The selection of measures for Nationally Determined Contributions (NDCs) would not start with an accounting of GHG emissions, but end with it, making emissions reduction a co-benefit rather than a criteria for inclusion, Monsod said.

She said 60 percent of the population live in coastal zones and about 10 million rely on small-scale fishing for their food.

Despite this, and despite the role in human survival and the quality of life, the marine economy has received scant attention from the national government.

“The bias of public investments has been in the agri sector, which it is a part, has always been in crops, specifically rice. Thus, the degradation of coral reefs due to siltation, destructive fishing practices, overharvesting, etc. Even plastic pollution which has contributed to the decline in productivity and is threatening life,” she said.

But the degradation of coastal ecosystems is of particular concern, given their multiple roles, especially in the mitigation and adaptation of climate change.

“Prioritizing resilience can open up previously missed opportunities to significantly contribute to global efforts based on the country’s comparative advantage – for instance, the biodiversity of its seas.

In his opening statement during the event, Stratbase ADRI president Victor Andres “Dindo” Manhit said that environmental challenges like global warming have undermined the country’s capacity to respond to crises and emergencies.

“This affects the security of states and the welfare of our people,” he said.

“This underscores the importance of fostering cooperation to address these emerging challenges with the same urgency as conventional security threats.”
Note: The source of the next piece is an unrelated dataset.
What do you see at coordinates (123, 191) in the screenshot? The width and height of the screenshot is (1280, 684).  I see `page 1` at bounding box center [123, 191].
“While Filipinos are no stranger to the effect of exogenous shocks, we recognize that a critical step in addressing this is to choose well the next set of leaders in the 2022 elections,” Manhit said.

Reacting to the presentation, Renato Redentor Constantino, executive director of the Institute for Climate and Sustainable Cities (ICSC), said climate change would worsen the impact of the pandemic.

“GNP and GDP are not the only measures of progress,” he said. “It is time to establish resilience at the center of macroeconomics, and it is also time to establish ways to measure how resilient we are.”

“Climate action strategies need to be a part of a larger transition strategy focused on sustainable, inclusive, and resilient economic strategy,” he said.

We need to stop looking at climate change as an environmental problem, he said. We should stop our fixation on disasters.

“We must also look at local hunger, poverty incidence, forest fires, slow onset climate effects if these will have an impact in the future. We need to look at how we deliver responsive services, and how our different tiers in government will respond to our situation,” he said.

Constantino said the government must prioritize multi-model public transportation programs, and chase affordable, reliable and secure power.

Other panel members during the forum include Dr. Alma Salvador, Associate professor at Ateneo de Manila University, and Co-convenor of the Department of Political Science-Working Group on Security Sector Reform, and Ms. Maria Fatima Garcia-Lorenzo, President, Philippine Alliance of Patient Organizations and Co-convenor of Universal Health Care Watch.